Services offered within the Advocacy Programs include:
Individual Advocacy and Counseling for Women

Individual Advocacy and Counseling Services focus on providing emotional support, domestic violence education, information and referrals, and one-on-one assistance with accessing resources to become self-sufficient. Advocates also provide safety planning to help women and their children stay safe during an abusive situation. Services are provided at our Oak Park office as well as at The Westside Minister’s Coalition office, The Welcoming Center, and the Department of Human Services Family Resource Centers in Austin and Melrose Park.

Support and Education Groups for Women
Advocates facilitate multiple weekly community-based Support and Education Groups where participants provide support and encouragement to one another, share their stories and communicate about resources in the community. Support Groups also provide women with valuable life skills such as financial literacy, parenting assistance, résumé writing, and interview skills. Groups are held at a variety of locations throughout our service area to accommodate the needs of the communities we serve. Child care is provided, and support and education groups for children and teens run concurrently with the women’s group.

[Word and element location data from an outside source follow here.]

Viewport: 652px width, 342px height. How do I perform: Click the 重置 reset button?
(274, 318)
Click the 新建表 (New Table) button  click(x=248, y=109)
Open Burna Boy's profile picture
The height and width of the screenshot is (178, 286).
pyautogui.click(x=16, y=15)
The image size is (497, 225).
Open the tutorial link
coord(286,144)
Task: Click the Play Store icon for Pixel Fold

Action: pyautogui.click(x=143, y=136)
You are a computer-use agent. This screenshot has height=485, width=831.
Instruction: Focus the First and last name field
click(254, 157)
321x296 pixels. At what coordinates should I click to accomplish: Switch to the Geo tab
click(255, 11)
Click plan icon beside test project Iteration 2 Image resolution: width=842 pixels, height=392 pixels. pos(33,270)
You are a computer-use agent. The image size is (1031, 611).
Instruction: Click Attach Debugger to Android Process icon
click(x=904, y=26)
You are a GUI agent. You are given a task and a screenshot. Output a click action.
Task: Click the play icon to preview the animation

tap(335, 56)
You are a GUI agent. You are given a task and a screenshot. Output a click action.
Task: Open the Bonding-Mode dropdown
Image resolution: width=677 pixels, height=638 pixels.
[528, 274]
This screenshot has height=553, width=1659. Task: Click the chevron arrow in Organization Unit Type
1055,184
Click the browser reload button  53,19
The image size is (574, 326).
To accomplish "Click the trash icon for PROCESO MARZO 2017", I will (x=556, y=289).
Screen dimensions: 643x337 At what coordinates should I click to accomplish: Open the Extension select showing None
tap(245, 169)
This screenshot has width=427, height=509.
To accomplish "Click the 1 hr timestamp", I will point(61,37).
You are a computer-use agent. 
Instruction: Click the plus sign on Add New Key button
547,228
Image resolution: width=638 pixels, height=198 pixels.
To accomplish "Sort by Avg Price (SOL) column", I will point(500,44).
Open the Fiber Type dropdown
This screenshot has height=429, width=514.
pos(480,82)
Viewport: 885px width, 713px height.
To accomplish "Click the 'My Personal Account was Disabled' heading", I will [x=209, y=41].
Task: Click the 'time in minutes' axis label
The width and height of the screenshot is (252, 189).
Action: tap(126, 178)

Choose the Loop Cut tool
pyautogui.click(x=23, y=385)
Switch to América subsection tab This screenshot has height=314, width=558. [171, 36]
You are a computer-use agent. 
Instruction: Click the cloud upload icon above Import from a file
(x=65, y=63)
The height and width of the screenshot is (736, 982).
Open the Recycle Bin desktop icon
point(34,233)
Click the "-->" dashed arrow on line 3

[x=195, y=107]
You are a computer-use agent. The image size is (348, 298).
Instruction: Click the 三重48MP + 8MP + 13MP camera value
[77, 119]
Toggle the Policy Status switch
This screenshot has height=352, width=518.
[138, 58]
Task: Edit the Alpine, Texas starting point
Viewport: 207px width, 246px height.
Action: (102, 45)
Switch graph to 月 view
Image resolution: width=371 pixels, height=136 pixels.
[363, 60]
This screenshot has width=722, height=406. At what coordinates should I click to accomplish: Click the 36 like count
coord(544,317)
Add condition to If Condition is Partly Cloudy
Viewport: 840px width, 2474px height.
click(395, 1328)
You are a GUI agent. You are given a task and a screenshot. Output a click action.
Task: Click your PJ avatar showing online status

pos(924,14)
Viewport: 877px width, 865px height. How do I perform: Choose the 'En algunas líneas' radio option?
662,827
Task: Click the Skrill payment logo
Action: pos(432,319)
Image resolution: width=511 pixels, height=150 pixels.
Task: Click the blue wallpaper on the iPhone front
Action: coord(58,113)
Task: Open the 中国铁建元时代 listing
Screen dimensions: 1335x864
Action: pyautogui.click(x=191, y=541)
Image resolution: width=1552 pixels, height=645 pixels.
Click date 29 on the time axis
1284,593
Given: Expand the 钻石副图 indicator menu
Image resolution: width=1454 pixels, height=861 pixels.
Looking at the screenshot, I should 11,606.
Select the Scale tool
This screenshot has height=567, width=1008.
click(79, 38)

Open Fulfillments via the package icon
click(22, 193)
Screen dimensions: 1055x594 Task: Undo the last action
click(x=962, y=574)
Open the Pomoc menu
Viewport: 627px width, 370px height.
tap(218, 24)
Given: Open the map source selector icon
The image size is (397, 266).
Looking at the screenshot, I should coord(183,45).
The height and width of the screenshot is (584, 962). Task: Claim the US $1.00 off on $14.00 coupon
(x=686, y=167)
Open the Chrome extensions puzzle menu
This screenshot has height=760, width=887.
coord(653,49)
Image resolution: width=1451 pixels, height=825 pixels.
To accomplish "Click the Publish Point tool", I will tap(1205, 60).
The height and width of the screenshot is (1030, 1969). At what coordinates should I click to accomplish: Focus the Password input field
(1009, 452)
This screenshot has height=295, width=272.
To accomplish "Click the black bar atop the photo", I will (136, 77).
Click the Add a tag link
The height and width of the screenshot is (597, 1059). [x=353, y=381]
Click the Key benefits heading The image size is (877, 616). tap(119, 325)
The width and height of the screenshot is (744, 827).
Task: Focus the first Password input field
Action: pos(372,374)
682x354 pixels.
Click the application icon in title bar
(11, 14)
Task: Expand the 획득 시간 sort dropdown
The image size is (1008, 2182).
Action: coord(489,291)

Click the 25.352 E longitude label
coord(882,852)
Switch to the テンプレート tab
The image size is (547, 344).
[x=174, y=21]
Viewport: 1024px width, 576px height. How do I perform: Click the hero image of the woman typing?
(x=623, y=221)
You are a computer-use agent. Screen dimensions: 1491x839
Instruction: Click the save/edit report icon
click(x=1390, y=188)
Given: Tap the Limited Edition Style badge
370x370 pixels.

Parenting Support and Education
Parenting Support and Education is provided to women during individual advocacy and counseling, support and education groups, art therapy, family activity nights, and the agency’s 24-Hour Crisis Line. Parenting Support and Education highlights the impact of domestic violence on children and parents. Workshops on parenting are facilitated throughout the year and cover topics such as discipline, stress management, safety planning and divorce.

Child Care
Child Care Services are available and are offered concurrently with women’s support and education groups. Volunteers provide children between the ages of 0-3 years with a safe environment where they can receive support and express their feelings through play, art, music and dance.

Family Activities
The purpose of family activities is to repair communication and enhance stability in the family. The Family Advocate facilitates these activities once per month. The Family Advocate will also bring together any non-offending family members with their individual advocates for the purpose of enriching and strengthening the family.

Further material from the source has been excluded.